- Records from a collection
====
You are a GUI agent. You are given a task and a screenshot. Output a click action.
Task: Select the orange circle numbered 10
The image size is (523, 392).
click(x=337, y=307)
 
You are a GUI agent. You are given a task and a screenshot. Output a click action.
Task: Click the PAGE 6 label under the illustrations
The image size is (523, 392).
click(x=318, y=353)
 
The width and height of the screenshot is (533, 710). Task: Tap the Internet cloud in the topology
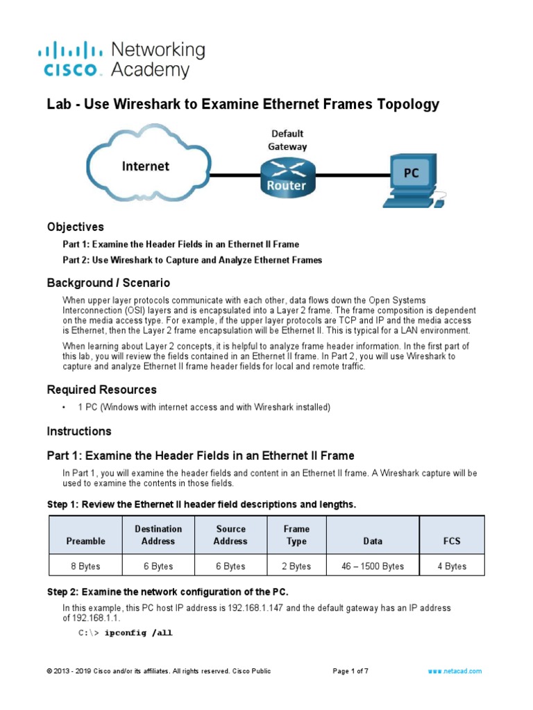point(146,166)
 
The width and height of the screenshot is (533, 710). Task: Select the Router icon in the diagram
point(287,177)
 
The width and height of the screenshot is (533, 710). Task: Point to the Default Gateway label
point(287,139)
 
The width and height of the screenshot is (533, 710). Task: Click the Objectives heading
point(75,227)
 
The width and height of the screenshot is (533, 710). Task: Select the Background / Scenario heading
point(108,283)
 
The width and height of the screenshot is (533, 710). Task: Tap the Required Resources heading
point(101,390)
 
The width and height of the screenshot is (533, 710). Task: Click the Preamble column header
point(85,541)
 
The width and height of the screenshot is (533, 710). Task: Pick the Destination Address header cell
point(158,535)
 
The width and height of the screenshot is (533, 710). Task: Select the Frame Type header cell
point(296,535)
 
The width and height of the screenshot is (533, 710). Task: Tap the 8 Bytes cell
point(85,566)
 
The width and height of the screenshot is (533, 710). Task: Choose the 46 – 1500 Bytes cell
point(373,566)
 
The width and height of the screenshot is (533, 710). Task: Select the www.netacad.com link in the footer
point(455,671)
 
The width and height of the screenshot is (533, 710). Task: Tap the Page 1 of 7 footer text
point(350,671)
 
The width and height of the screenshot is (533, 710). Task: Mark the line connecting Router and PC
point(346,175)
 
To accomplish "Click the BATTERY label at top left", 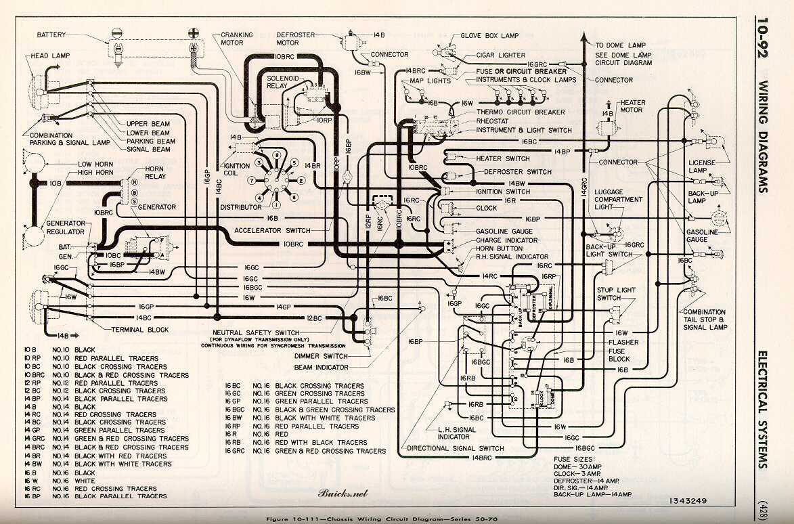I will coord(52,35).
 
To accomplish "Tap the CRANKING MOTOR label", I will coord(236,39).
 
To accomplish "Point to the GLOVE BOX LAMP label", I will coord(491,35).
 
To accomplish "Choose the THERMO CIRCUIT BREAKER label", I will coord(521,112).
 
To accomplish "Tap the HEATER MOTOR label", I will coord(632,106).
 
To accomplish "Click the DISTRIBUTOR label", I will coord(241,206).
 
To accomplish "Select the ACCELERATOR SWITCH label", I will coord(272,230).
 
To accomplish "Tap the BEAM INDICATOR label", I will coord(322,367).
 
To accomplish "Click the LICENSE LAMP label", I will coord(702,167).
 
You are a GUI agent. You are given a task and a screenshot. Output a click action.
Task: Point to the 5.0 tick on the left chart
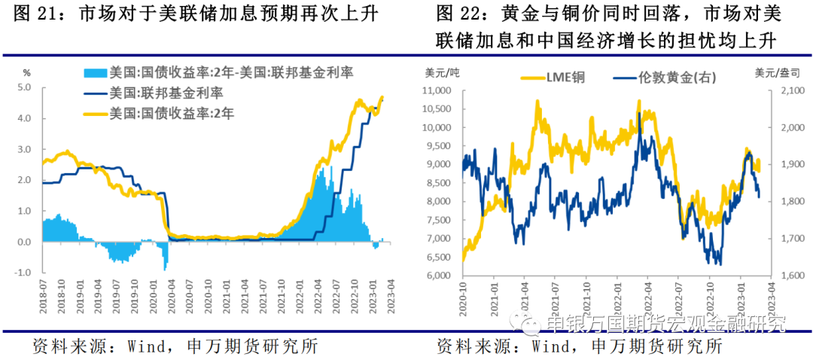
====
- What this task involves
Rewrite the material from its first line through the line containing "point(108,283)", scaling every coordinate in the answers by 0.6 and rounding each to a whole number, with halves rounded up. Keep the requests as they are, and leave the pictures out.

- Worked solution
You are a GUI agent. You are given a task and a screenshot. Output a click action.
Task: Select the orange circle numbered 10
The image size is (523, 392).
click(x=202, y=184)
 
You are a GUI agent. You are given a task and a screenshot. Output a click action.
Task: Click the PAGE 6 label under the illustrations
The image size is (523, 392).
click(x=191, y=212)
 
The width and height of the screenshot is (533, 710). Task: Tap the Internet cloud in the topology
point(88,100)
 
The width and height of the screenshot is (533, 710). Task: Select the Router icon in the diagram
point(172,106)
 
The width and height of the screenshot is (533, 710). Task: Point to the Default Gateway label
point(172,83)
 
The width and height of the screenshot is (533, 710). Task: Click the Objectives heading
point(45,136)
 
The width and height of the screenshot is (533, 710). Task: Select the Background / Scenario heading
point(65,170)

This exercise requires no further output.